The future, Milch says, "continually reinterprets the meaning of the past." That is the principle that guides a great show, when a plot event makes you reinterpret something you had previously seen.
"If one stopped the story at the moment of my dad's passing, that story would have a completely different meaning and it's the business of art to sink its roots deep and identify how the fanciful interpretation of experience which would have us understand it as a despairing and isolating experience," Milch says. "If the fanciful associations are removed, it becomes the imaginative experience, which is joy."
It is the ability to see beyond oneself that makes a writer and this is, perhaps, especially true of the writer of the modern television series like "Deadwood," where one must have the ability to see the unity of the world of the show rather than the viewpoint of a single character. Milch, in the quasi-mystical mood of his lectures, likens this view, this ability to see the mining camp of Deadwood as a whole, rather than through the eyes of a single character, to St. Paul's declaration that we are all one in the body of Christ.

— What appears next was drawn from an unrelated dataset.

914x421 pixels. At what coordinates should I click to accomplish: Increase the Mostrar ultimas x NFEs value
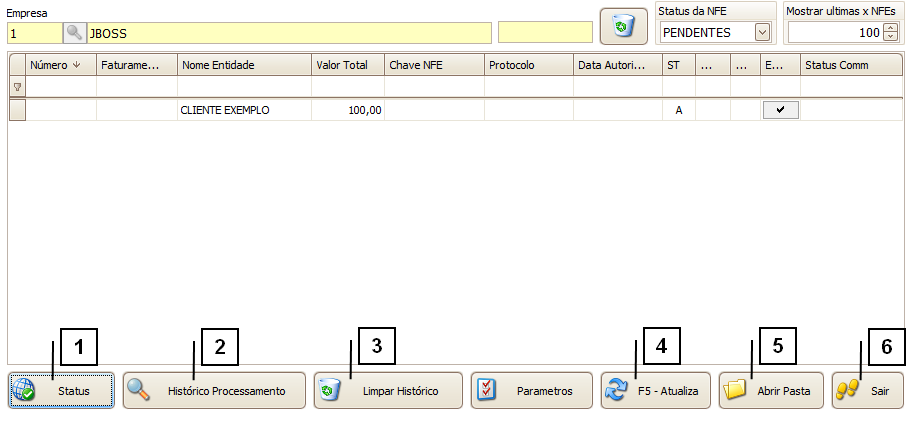891,28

Milch's memoir has some brilliant moments, but it fails in this regard. Perhaps because it is the work of a man trying to piece together his life for himself, with the help of his family, it is necessarily stuck to its own vantage point, which is itself painfully pieced together from fragments, gathered and recorded over the years..
As he speaks in old videos, Milch is always doing different voices, almost acting out his stories — essentially turning narrative into dialogue, at which he is a master. When he's talking you can hear Swearingen or Sipowicz, both of whom, he has said, share characteristics with both himself and his father.
Dialogue is what Milch is best at and it is what "Life's Work" lacks. Some of Milch's distinctive voice is maintained, but as a whole, most of the stories are better told verbally. On the page, the tales lose some punch.
On the other hand, if you like Milch's shows and don't know anything about the person who made them, this book is a great introduction and a wild ride. It is a story of drug abuse, sexual abuse, privilege, rebellion, luck, both good and bad, and finally grace. But most of all, it should serve as a spur to go back and watch Milch's best work, "Deadwood," "John from Cincinnati," and even the pilot episode of a show about state surveillance called "The Big Apple," which referred not only to the surveillance state in New York City but also to the Garden of Eden.
Near the end of the book, Milch exhorts us to keep going. "Let me say from my heart: Don't give up on mass culture. Contribute to it. Break your heart in trying to make it better. Our species is in the fight for its life and nobody says the decision is going to go in one way or another. Put your bodies and your spirits up."
That's the big game David Milch was after in his writing: finding the universal in the specific, the imaginative in the fanciful and the writer at the farthest reaches. And, as in his life, Milch often failed in his writing. But in that failure, David Milch is, in many ways, at his most beautiful.